Small tissue pieces were excised from wild-type polyps of Hydra magnipapillata, allowed to regenerate, and the size-dependent characteristics of head regeneration were examined. The excised tissue piece was initially a square flat sheet. This piece gradually rounded up and, within 24 hr after excision, turned into a "spherical shell" which had a continuous ectodermal layer outside, a continuous endodermal layer inside, and an empty cavity at the center. The smallest spherical shell that could be produced had a diameter of 0.2 mm and contained 270-300 epithelial cells.
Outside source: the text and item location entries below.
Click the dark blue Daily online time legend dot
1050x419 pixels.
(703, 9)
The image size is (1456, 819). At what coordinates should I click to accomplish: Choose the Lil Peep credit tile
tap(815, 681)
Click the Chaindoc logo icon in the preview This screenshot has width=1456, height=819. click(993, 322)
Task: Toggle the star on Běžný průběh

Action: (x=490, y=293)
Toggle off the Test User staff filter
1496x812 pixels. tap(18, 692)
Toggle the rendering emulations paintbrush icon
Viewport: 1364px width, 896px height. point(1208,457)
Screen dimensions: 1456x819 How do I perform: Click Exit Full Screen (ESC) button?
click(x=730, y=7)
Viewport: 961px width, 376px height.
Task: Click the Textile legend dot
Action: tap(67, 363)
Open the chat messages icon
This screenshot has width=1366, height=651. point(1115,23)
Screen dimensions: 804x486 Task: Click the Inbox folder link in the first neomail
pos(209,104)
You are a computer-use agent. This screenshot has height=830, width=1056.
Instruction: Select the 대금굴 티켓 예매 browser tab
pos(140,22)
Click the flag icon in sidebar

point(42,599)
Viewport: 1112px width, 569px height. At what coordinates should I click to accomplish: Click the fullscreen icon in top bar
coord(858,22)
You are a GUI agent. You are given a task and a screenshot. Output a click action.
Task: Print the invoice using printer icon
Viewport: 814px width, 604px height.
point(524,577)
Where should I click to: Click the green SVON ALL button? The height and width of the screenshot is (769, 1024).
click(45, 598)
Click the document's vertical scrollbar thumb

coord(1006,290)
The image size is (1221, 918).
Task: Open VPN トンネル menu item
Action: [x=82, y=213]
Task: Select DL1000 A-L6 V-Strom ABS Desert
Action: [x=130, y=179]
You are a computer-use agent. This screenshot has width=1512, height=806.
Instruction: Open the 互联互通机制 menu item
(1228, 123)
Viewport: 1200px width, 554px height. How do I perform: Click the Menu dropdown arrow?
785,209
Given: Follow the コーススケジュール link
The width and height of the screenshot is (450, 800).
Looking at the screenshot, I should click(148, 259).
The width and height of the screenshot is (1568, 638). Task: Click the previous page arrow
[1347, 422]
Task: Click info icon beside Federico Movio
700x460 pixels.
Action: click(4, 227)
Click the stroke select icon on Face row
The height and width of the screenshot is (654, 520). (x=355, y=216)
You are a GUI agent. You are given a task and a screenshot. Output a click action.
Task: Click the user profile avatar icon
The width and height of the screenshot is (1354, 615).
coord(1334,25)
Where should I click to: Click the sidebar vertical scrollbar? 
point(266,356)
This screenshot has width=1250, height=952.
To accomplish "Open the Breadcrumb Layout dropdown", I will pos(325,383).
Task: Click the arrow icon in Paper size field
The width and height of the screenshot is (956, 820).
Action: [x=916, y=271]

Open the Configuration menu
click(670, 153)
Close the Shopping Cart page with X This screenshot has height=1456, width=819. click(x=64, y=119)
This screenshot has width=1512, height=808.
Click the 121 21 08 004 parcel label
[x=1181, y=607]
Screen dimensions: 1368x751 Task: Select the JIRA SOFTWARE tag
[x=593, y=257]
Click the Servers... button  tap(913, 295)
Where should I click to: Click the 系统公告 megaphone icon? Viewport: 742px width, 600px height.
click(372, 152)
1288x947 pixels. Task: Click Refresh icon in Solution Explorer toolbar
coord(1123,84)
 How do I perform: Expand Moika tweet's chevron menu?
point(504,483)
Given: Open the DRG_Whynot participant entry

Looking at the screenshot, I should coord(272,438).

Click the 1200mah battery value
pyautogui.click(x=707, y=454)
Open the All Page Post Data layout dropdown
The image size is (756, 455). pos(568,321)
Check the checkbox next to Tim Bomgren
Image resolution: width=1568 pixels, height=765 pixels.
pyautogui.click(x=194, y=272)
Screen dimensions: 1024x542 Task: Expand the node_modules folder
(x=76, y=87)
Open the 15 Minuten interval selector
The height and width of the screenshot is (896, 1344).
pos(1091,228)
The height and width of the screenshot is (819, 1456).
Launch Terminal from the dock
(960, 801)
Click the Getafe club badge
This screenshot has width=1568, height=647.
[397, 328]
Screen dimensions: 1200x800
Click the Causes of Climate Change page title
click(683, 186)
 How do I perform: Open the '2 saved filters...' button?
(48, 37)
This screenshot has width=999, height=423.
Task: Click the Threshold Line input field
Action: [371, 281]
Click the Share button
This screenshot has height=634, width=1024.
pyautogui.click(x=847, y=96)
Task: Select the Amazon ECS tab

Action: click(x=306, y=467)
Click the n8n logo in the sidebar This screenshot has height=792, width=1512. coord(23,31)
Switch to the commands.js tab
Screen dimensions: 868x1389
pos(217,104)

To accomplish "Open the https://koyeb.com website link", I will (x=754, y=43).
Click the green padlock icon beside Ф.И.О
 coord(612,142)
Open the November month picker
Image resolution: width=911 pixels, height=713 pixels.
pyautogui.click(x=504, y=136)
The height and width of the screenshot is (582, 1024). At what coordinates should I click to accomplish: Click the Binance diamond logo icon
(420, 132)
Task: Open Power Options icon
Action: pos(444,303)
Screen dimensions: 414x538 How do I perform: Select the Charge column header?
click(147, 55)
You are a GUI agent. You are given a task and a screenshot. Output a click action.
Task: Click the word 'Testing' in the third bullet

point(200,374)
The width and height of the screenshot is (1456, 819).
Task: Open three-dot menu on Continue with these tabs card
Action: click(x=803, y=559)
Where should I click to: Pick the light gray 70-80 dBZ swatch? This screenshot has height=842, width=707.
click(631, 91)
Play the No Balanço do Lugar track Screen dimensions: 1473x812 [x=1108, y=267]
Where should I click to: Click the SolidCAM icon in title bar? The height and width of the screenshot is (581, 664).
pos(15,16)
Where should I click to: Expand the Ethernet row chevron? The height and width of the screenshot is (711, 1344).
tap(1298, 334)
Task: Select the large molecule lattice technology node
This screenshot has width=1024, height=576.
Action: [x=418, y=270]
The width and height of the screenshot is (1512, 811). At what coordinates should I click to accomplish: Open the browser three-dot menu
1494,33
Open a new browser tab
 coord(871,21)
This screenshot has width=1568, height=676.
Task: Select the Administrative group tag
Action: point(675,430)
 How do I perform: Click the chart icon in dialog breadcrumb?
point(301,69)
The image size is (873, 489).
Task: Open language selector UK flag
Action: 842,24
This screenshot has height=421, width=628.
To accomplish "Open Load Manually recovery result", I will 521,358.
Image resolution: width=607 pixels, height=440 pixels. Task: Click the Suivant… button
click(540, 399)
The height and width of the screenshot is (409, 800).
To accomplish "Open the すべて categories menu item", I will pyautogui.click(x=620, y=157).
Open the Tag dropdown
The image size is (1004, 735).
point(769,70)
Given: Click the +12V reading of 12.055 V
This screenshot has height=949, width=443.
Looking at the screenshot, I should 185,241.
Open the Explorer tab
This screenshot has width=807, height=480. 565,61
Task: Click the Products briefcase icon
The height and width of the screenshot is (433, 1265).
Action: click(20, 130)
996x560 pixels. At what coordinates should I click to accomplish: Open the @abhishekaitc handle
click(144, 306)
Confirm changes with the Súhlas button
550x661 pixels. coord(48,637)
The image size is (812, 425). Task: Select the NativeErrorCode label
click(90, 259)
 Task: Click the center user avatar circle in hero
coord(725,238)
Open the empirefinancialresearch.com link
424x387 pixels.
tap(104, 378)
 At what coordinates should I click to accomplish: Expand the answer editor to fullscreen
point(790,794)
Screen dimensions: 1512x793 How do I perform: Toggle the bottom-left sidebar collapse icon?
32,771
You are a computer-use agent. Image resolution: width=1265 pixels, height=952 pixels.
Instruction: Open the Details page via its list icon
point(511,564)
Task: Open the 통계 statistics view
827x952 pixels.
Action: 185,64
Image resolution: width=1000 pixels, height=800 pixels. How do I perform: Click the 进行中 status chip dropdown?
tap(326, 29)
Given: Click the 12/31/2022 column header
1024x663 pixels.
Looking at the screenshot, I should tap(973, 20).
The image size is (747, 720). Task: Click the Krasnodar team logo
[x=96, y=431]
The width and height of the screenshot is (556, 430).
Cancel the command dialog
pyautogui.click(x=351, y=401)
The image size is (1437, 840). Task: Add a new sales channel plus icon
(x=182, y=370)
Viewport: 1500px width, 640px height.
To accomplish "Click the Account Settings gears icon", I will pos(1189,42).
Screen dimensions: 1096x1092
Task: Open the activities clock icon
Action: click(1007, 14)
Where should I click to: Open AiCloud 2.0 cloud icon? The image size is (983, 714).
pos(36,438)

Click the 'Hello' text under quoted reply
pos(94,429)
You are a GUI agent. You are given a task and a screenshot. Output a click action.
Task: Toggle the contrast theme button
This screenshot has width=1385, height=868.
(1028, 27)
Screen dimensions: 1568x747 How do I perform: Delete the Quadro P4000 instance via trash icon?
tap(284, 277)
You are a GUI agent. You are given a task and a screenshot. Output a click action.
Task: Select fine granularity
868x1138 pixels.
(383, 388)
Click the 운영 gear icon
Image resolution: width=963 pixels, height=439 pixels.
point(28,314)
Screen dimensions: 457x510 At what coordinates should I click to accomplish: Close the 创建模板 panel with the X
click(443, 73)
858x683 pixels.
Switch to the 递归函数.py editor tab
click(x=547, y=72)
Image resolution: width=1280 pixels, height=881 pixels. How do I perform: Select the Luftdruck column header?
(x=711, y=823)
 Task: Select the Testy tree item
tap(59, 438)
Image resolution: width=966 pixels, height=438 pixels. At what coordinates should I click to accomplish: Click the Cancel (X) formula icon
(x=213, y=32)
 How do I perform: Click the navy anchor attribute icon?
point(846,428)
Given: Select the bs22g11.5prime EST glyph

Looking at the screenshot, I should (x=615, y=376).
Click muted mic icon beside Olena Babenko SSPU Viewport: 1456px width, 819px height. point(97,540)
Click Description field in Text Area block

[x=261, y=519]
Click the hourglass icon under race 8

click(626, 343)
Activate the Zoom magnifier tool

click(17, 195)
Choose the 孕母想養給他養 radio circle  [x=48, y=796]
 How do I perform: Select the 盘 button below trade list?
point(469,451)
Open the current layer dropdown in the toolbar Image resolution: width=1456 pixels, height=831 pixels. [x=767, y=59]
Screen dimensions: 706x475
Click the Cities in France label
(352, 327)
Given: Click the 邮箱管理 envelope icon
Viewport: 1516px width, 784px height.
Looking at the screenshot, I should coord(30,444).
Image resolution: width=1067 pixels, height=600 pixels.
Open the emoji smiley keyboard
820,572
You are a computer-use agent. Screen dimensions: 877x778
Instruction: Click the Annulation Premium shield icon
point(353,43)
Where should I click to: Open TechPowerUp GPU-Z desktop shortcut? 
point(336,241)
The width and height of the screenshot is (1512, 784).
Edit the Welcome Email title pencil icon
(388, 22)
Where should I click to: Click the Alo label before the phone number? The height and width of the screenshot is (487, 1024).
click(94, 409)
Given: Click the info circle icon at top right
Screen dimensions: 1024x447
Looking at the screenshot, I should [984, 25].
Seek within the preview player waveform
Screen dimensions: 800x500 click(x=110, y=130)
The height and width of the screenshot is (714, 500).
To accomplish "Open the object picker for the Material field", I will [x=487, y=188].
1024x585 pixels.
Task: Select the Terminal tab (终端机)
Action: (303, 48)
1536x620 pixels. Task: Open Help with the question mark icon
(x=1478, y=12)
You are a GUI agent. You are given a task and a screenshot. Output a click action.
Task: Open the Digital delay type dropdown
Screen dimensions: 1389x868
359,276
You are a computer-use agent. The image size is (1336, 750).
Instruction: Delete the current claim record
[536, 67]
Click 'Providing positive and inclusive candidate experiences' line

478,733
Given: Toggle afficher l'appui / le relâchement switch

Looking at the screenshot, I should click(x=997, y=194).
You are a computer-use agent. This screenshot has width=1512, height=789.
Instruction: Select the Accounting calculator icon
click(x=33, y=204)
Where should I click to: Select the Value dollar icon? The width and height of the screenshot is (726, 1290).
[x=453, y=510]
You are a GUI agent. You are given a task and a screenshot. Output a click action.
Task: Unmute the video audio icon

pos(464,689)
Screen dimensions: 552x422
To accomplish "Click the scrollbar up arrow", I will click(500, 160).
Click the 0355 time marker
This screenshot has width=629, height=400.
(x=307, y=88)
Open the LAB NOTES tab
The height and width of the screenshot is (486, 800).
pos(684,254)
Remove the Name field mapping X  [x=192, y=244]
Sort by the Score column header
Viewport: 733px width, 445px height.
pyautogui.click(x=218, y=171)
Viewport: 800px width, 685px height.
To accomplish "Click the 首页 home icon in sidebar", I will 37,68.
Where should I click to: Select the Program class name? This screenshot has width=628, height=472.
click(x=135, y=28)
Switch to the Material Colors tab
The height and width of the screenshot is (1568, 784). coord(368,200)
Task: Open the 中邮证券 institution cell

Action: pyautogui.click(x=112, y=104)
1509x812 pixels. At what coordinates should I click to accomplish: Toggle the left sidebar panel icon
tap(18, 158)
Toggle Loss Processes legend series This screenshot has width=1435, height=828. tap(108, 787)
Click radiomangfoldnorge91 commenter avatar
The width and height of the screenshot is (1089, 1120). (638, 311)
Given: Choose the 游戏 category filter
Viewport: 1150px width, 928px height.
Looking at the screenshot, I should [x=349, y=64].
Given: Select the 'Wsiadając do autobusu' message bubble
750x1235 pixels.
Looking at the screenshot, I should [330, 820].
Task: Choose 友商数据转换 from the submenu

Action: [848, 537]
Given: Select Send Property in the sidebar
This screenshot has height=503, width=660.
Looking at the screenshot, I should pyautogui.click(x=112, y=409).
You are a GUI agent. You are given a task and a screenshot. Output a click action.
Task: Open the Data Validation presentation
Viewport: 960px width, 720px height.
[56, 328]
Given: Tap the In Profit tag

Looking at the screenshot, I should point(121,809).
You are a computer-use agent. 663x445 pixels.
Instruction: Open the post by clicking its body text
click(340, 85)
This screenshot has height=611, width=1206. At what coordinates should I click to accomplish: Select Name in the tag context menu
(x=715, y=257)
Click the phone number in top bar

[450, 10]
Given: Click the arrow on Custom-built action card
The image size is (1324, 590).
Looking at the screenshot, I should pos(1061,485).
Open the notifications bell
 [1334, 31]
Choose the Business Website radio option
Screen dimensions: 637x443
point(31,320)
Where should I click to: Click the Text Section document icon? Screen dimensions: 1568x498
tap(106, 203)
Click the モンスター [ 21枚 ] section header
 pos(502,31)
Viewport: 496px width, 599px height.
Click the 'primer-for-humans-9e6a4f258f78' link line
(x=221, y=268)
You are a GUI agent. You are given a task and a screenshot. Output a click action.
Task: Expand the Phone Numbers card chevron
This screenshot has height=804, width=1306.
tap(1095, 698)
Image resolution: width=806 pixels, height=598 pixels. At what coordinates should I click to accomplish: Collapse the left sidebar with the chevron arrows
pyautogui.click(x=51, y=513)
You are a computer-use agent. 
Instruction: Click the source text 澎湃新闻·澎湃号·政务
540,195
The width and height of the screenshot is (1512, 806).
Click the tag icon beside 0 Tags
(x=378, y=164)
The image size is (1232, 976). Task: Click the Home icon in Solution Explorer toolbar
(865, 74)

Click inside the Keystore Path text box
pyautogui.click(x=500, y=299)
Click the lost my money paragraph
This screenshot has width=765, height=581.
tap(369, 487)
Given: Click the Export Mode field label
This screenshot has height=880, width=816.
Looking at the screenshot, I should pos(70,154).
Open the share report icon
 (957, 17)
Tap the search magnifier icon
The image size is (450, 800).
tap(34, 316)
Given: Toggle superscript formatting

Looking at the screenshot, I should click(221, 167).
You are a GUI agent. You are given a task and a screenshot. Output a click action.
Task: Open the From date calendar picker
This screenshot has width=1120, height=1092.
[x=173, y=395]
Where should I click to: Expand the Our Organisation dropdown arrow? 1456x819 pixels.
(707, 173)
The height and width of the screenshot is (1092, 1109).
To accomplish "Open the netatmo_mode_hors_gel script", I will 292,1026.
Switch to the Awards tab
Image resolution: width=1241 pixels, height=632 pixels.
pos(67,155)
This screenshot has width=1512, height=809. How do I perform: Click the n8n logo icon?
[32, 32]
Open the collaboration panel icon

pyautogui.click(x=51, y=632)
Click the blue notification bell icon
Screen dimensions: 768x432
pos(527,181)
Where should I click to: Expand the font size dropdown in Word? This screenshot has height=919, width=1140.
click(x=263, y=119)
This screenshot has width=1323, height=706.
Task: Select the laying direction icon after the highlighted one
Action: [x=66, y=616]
A tissue piece too small to form a spherical shell always disintegrated, presumably due to lack of an osmotic barrier between the tissue and the environment. Of the spherical shells with a diameter of 0.2 mm, about half (47%) regenerated a head in about 5.5 days, while the rest remained as spherical shells or disintegrated. With an increase in diameter, the regeneration percentage increased, and regeneration time decreased. Similar size-dependent characteristics were also observed in a computer simulation study of regeneration based on the reaction-diffusion mechanism (Gierer and Meinhardt, Kybernetik 12, 30-39, 1972). These observations are consistent with the view that two independent factors are involved in determining the minimum tissue size for regeneration. One is the amount of tissue required to form a spherical shell. A tissue piece too small to form a spherical shell cannot survive and, hence, cannot regenerate. The other may be the reaction-diffusion mechanism. A pattern might not be formed below a critical limit size set by this mechanism.